Значит, надо бежать, не оборачиваясь.
— Лена, стой! Прошу тебя! Ты переломаешь себе ноги.
— Не хочу! Уйди!
— Стой, кому сказал!
— Уйди! Отпусти меня!
— Отпустить? Разве ты не поняла, что навсегда моя?
Хватает, дёргает к себе, разворачивает лицом к лицу. Крупные слёзы текут рекой по моим щекам.
А Алекс заглядывает в глаза. Убирает прилипшие прядки, обводит овал лица. Я рыдаю, а он просто смотрит. Дёргаюсь, а он удерживает меня на месте за плечи.
— Я люблю тебя, Лена. И вот поэтому ты никуда не пойдешь!
Что-то в глубине его глаз заставляет поверить. Такого я никогда во взгляде Алекса не видела. Душевная боль, смешанная с тоской, и… скупая мужская нежность.
— Это плохая шутка, — увожу взгляд в сторону и дрожу ещё сильнее.
От пронзительности момента и насыщенности его слов тело никак не хочет слушаться: ноги немилосердно колет иголками, спина затекает, словно в неё вдоль позвоночника вставили кол.
— Я похож на шутника? Я тебя люблю. Теперь твоя очередь признаться в том же, — жестоко требует он.
— Я не понимаю, о чем ты, Глазунов, — жую свою нижнюю губу, отворачиваюсь, он берёт моё лицо за подбородок и грубо, как умеет, сжимает пальцами, заставляя смотреть на него.
— Говори, что чувствуешь!
— Я же тебе тысячу раз рассказывала, что ненавижу!
— Ненавидишь, значит?!
Отпускает, и я едва не валюсь на землю. Становится страшно, но не из-за того, что лес, темно и кто-то живой и жуткий воет вдали. Просто если он сказал правду и сейчас покинет меня, то мне не жить. Я и так едва держусь, с тех пор как ушла от него. Отходит.

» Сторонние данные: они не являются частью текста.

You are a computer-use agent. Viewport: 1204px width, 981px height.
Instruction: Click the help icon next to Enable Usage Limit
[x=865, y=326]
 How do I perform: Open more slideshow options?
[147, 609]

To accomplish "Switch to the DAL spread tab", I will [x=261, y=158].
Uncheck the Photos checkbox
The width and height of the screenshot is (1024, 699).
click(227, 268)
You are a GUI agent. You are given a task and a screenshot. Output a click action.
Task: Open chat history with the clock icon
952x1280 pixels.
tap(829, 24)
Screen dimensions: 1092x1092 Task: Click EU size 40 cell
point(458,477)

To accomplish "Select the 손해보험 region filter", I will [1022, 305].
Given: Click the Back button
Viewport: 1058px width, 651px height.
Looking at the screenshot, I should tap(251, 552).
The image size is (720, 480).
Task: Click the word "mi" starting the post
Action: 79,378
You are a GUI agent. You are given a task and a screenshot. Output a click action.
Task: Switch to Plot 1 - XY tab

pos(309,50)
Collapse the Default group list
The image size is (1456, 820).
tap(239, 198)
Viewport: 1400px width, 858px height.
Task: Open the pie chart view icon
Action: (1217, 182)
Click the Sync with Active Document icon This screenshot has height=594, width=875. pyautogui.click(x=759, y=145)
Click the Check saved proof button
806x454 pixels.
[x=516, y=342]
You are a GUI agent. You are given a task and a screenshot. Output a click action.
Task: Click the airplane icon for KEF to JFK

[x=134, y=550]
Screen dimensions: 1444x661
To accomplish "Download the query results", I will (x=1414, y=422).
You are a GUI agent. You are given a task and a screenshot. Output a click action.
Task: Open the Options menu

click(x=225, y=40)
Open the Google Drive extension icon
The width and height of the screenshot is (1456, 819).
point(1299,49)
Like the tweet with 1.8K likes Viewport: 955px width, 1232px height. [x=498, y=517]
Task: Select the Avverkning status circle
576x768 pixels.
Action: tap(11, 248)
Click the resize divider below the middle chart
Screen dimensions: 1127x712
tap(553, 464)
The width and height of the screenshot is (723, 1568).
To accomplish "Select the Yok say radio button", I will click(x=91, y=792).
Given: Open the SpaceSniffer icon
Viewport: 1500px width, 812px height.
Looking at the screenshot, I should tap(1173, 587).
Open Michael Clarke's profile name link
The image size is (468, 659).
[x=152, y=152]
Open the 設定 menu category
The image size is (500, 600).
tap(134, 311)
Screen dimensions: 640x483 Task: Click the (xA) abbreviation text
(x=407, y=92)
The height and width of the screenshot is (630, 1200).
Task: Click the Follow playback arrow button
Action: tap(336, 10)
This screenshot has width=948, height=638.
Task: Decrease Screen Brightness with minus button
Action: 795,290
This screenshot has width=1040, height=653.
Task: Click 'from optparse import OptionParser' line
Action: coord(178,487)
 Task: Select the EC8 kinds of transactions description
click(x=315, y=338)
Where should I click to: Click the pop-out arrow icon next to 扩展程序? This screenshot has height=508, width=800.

Растоптав гордость, я шепчу всего одно слово:
— Люблю.
И, словно вихрь, ураган и сумасшедшая стихия, Алекс резко возвращается обратно, обнимает меня. Вся страсть, скопившаяся за время, проведённое вдали друг от друга, ввзвивается куда-то ввысь, подбрасывая нас обоих, а после затягивая в водоворот бешеных чувств. Странно, но стыда я не чувствую. Призналась, и сразу же стало легче.
Однако Алекс хмурится, задумавшись. Заглядывает в лицо, гладит мурашки на плечах, как-будто ещё не всё.